After experiencing both the obstetric and the midwifery worlds for some years, I see a sharp contrast. Go to an obstetric meeting and you'll see serious faces, hierarchical maneuvering, obsequious behavior by lower-ranking medical students, interns, and obstetric residents, and condescension and occasional strutting by doctors in the higher ranks. It is not an exaggeration to describe most obstetric meetings as a celebration of self-importance and success. Casual talk runs to cars, boats, private planes, the evils of interference from managed-care organizations or government agencies, greedy lawyers, and how to make more money to pay for high malpractice premiums. Words that come to mind in such a setting are
hard, competitive, elitist, aggressive
, and
a man's world
. It's amazing to me that there are doctors who survive in this world and remain open and caring.

Go to a midwifery meeting, and you'll see women breast-feeding babies, kids running around, lots of laughter and warmth—a celebration of life, family, and birth. Casual talk runs to child rearing, long-suffering husbands, tricks of the trade, how obstetricians interfere with midwifery, and how to make enough money to pay the mortgage. Words that come to mind in that setting are
humble, warm, cooperative, we're all in the same leaky boat together
, and
a woman's world
.

Midwives, like doctors, are human. They have bad days and they make mistakes. Science now tells us, however, that overall midwives are safer than
doctors for low-risk births. Of course, American obstetricians have worked hard to convince the public that they are the “safest” kind of professional to assist at
all
births, but the evidence simply does not support their position. A large study, published in 1998, looked at all births in the United States in one year—more than four million births. Because doctors really do need to manage the few births that develop serious complications (around 10 percent), the study eliminated these high-risk births, and looked only at low-risk births. Compared with physician-attended low-risk births, midwife-attended low-risk births have 33 percent fewer newborn infant deaths. Furthermore, midwife-attended low-risk births have 31 percent fewer babies born too small, which means fewer brain-damaged infants.
8
So if a woman is among the 80 to 90 percent of all women who have normal pregnancies, the safest attendant for her hospital birth is not a doctor but a midwife. In
chapter 6
, we will look closely at the scientific evidence on planned out-of-hospital births attended by midwives.
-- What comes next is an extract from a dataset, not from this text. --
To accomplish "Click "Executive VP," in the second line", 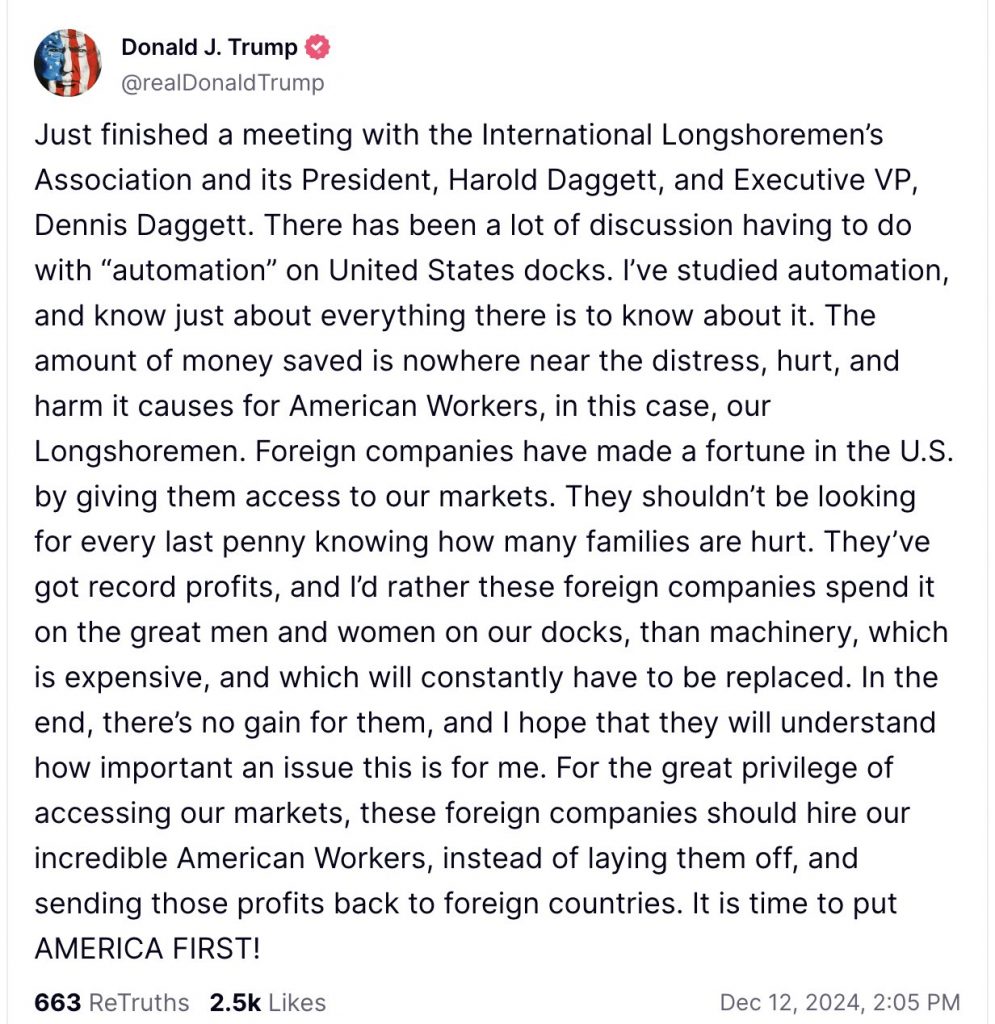I will click(x=826, y=180).
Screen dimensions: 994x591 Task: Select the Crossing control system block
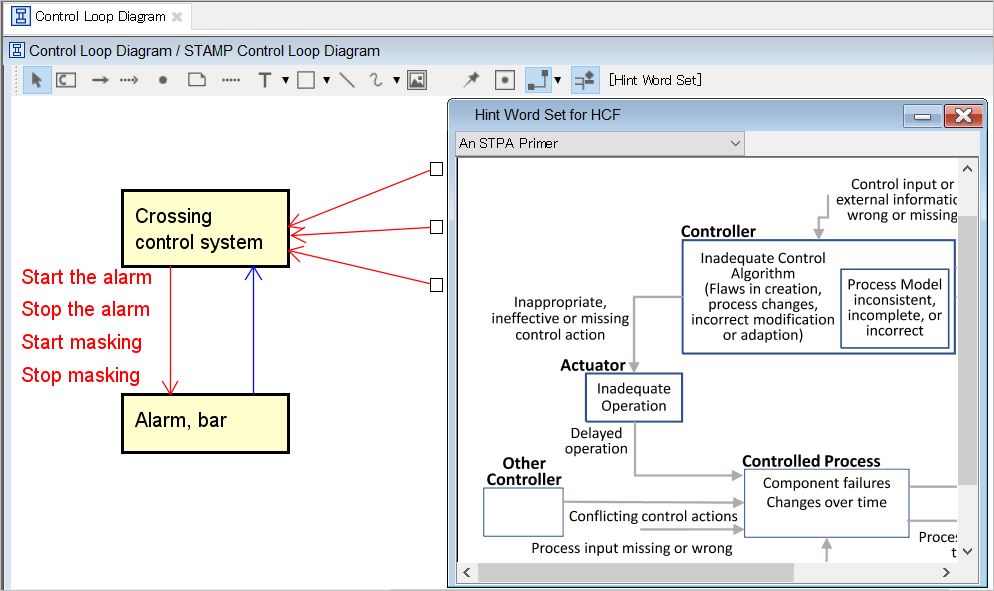click(205, 229)
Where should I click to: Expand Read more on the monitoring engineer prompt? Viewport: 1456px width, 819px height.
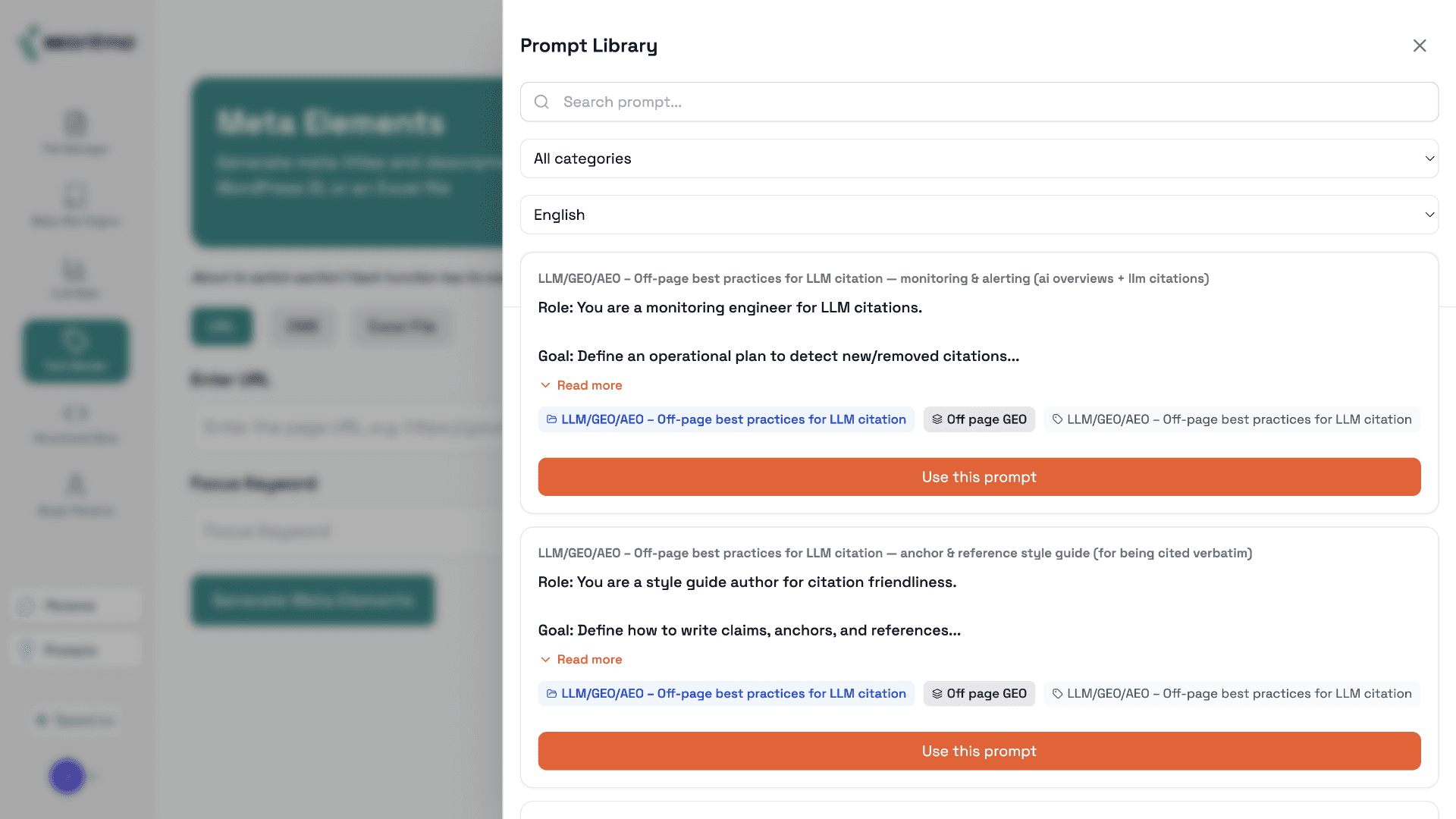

One of the primary reasons midwives are safer than doctors is that they use far fewer unnecessary interventions.
9
Obstetricians are surgeons, and their training leads them to turn birth into a surgical procedure. In earlier chapters I discussed some of the problems with the practice of putting a birthing woman on her back in a bed. High-tech birthing beds are really nothing more than modified surgical tables, where the surgical patient (a woman in labor) has her legs up in surgical stirrups. In this position, the baby's head compresses the woman's main blood vessel (aorta), reducing the blood and oxygen going to the womb and to the baby. When a woman is in a vertical position (sitting, squatting, or standing), more blood and oxygen gets to the baby, the woman's pelvis is more open to let the baby out, and the woman is giving birth downhill instead of uphill against gravity.
10
We've known for more than twenty-five years that a horizontal position is the worst possible position for a woman giving birth, but with obstetricians controlling maternity care, the practice continues. I've been telling women for years that an easy way to tell whether a hospital is practicing modern, evidence-based maternity care is simply to find out what position women are put in to give birth. If the hospital is still putting women on their backs (and elevating the head and shoulders does not make a difference), they are ignoring the scientific data, and it is a sign that the hospital is pretending that birth is a surgical procedure.